Bombodrom: Erfolgreicher Protest
Irgendwie war es dann doch überraschend. Umso größer war die Erleichterung und Freude, als Verteidigungsminister Franz Josef Jung (CDU) im Juli bekannt gab, alle Pläne für das Projekt Bombodrom seien „eingefroren“. 17 Jahre lang hatten AnwohnerInnen, FriedensaktivistInnen und AntimilitaristInnen gemeinsam gegen die militärische Nutzung der Kyritz-Ruppiner Heide gekämpft. Dieses 144 km² große Gelände wollte die Bundeswehr an 200 Tagen im Jahr für 1.700 Tiefflug-Einsätze und den Abwurf von Übungsbomben nutzen.

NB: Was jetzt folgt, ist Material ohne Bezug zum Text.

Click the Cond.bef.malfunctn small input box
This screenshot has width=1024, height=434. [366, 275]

Zuletzt hatte das Oberverwaltungsgericht Berlin-Brandenburg Ende März Urteile der Vorinstanz bestätigt und entschieden, dass auf dem Areal auch künftig keine Tiefflieger trainieren dürfen. Die Auswirkungen von Lärm und Emissionen auf die AnwohnerInnen seien „nur unzureichend geprüft worden“, hieß es. Jung lehnte es ab, dagegen in Revision zu gehen und gab die Heide frei. Man habe anerkennen müssen, dass „eine Realisierung von Wittstock für die Bundeswehr nicht mehr möglich ist“.

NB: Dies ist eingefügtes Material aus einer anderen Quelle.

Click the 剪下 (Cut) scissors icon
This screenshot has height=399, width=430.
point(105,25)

Vorerst. Denn was eingefroren ist, kann auch aufgetaut werden. So hatte das letzte Urteil des Oberverwaltungsgerichtes lediglich die Art und Weise gerügt, mit der die Bundeswehr das Gelände als Bombenabwurfplatz in Betrieb nehmen wollte. Der Bund ist aber nach wie vor Eigentümer des Geländes. Für die Bundeswehr wäre es also weiterhin möglich, zu einem späteren Zeitpunkt mit einem Planfeststellungs- und Bürgerbeteiligungsverfahren einen neuen Anlauf zu nehmen. Dann könnte es zu einem Szenario kommen wie beim Flughafen Berlin-Schönefeld: Protest und Widerstand werden durch ein langwieriges bürokratisches Anhörungsverfahren erstickt.
Das Ende des Bombodroms ist aber nicht nur durch juristische Auseinandersetzungen erreicht worden. Gerade die Zusammenarbeit und die internationale Vernetzung über den politischen Tellerrand und die Vielfalt des Protestes hat den Widerstand in der Heide so erfolgreich gemacht.
Den AntimilitaristInnen unter den Freie-Heide-AktivistInnen ist es daher wichtig, ihre Erfahrungen weiterzugeben und die Vernetzung voranzutreiben. Deshalb wird es auch in diesem Jahr noch ein Aktionscamp unter dem Motto „Jetzt erst recht: Der Bundeswehr beim Einpacken helfen“ geben.
Denn das Bombodrom stellt nur einen Baustein in einem weltweiten militärisch-industriell-kulturellen Komplex dar. Andere militärische Standorte wie die Colbitz-Letzlinger Heide, Büchel, Ramstein, Nordhorn und Siegenburg oder der zivile Großflughafen Halle/Leipzig, der als militärisches Drehkreuz dient, aber auch internationale Einrichtungen, etwa US-Militärbasen wie in Vicenza (Italien) gehören ebenso geschlossen. An all diesen Standorten gibt es organisierten Widerstand. Auch die militärische Abwehr von Flüchtlingen durch Frontex rund um Europa gehört dazu, ebenso wie die zunehmende militärische Durchdringung ziviler Einrichtungen und Bereiche wie z.B. Schulen und JobCenter. Sie alle gehören abgeschafft. Der Widerstand gegen das Bombodrom hat erfolgreich gezeigt, dass einiges möglich ist – vor allem, wenn sich die unterschiedlichen AktivistInnen verbünden.